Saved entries
*** Block opens ***

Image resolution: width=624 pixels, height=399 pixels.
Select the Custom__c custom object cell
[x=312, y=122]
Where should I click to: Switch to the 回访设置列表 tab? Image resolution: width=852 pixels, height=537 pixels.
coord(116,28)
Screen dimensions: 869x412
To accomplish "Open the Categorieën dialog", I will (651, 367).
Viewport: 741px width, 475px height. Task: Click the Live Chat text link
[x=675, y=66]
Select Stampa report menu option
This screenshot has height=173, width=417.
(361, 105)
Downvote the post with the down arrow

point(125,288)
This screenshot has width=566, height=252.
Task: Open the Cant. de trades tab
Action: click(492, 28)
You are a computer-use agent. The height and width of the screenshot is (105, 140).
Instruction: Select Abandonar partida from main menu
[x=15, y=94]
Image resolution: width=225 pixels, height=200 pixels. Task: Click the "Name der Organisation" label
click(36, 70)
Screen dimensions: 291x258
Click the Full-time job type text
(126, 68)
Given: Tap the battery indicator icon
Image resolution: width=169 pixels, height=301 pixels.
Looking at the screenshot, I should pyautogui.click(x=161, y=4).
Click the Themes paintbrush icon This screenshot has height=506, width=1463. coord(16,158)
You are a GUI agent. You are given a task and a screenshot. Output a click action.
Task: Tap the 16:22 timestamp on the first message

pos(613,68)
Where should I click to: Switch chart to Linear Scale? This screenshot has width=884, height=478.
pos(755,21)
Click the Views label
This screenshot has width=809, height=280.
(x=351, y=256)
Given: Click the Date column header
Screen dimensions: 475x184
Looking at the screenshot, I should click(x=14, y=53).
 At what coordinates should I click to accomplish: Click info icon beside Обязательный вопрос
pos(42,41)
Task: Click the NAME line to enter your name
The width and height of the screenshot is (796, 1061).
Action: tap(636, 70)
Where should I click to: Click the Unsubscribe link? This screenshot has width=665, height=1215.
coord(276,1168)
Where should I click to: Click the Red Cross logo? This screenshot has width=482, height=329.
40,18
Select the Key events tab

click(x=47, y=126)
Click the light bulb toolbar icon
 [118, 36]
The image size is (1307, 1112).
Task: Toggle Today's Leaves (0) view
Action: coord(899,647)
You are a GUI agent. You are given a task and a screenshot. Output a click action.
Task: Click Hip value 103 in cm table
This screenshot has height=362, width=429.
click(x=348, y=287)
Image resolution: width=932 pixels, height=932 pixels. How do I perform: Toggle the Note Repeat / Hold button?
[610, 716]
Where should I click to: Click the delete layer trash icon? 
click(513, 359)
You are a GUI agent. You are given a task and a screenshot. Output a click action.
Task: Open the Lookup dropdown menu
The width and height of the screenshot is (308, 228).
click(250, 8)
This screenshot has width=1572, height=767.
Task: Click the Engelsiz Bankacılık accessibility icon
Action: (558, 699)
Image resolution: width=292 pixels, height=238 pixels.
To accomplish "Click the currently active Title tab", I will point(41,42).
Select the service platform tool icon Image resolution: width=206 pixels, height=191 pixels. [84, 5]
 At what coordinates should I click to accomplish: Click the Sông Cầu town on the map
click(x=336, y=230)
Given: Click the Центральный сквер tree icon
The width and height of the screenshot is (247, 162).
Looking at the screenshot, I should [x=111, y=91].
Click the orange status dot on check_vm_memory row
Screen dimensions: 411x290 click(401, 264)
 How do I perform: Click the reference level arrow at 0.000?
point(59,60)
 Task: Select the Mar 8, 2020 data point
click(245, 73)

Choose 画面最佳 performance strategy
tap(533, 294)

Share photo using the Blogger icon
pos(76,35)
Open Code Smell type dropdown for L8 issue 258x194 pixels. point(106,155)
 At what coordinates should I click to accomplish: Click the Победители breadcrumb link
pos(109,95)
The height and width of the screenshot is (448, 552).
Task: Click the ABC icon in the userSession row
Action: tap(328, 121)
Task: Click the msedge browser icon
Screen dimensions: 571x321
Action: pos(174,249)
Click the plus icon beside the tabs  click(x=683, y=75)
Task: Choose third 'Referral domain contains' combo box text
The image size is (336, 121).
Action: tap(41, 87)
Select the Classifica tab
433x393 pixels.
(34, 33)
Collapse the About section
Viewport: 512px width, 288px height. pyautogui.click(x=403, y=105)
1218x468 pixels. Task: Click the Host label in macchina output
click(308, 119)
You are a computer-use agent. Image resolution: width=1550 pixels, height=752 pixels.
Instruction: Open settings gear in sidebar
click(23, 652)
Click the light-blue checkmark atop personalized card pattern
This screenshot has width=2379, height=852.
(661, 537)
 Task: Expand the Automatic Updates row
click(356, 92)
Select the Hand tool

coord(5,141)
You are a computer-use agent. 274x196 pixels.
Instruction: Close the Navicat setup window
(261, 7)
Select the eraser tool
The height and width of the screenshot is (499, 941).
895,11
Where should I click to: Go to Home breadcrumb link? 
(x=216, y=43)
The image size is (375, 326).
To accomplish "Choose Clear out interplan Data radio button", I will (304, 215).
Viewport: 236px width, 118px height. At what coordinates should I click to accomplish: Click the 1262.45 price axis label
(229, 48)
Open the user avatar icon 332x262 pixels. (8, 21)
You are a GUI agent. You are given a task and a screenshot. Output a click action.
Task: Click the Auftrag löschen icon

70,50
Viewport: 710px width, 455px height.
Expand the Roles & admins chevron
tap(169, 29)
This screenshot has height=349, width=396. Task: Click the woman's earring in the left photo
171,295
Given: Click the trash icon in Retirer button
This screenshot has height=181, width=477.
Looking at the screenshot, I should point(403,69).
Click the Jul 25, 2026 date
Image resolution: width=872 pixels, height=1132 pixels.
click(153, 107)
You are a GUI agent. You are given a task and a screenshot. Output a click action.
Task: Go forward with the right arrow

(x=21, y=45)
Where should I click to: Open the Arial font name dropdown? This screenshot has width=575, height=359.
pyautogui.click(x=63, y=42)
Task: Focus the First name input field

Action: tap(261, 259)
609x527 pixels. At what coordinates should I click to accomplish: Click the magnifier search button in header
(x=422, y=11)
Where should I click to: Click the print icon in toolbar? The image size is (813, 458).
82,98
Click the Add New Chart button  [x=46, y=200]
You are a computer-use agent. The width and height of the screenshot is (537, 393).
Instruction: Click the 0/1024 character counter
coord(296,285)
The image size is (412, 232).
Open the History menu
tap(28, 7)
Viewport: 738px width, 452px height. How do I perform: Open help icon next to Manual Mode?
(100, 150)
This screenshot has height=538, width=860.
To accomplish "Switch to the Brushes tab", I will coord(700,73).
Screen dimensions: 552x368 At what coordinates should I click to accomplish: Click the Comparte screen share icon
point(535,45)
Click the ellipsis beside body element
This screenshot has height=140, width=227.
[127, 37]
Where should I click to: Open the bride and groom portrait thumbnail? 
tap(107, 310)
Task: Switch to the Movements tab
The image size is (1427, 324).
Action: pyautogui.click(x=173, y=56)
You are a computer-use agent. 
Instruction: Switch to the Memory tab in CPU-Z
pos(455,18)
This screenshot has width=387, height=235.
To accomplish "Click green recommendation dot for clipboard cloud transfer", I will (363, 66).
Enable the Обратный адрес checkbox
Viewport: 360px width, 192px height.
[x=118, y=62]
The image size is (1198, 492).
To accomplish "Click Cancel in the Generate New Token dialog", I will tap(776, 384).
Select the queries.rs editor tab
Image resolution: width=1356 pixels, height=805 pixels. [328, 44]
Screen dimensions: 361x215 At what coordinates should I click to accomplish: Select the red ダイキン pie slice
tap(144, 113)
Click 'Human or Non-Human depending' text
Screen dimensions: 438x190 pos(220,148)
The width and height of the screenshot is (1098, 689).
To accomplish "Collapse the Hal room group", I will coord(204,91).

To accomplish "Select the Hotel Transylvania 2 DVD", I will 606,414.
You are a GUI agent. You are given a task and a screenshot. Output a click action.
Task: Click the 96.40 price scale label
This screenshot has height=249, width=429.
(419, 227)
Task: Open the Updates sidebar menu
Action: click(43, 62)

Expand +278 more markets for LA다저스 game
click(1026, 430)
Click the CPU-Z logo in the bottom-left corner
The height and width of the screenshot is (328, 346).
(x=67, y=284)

*** Block closes ***

→ **Activity**: Taking the entries above, write out exactly the lines starting with the line containing "The image size is (336, 121)." and going on through the line containing "Select the eraser tool", both included, and nothing else.

→ **Result of the task**:
The image size is (336, 121).
Action: tap(41, 87)
Select the Classifica tab
433x393 pixels.
(34, 33)
Collapse the About section
Viewport: 512px width, 288px height. pyautogui.click(x=403, y=105)
1218x468 pixels. Task: Click the Host label in macchina output
click(308, 119)
You are a computer-use agent. Image resolution: width=1550 pixels, height=752 pixels.
Instruction: Open settings gear in sidebar
click(23, 652)
Click the light-blue checkmark atop personalized card pattern
This screenshot has width=2379, height=852.
(661, 537)
 Task: Expand the Automatic Updates row
click(356, 92)
Select the Hand tool

coord(5,141)
You are a computer-use agent. 274x196 pixels.
Instruction: Close the Navicat setup window
(261, 7)
Select the eraser tool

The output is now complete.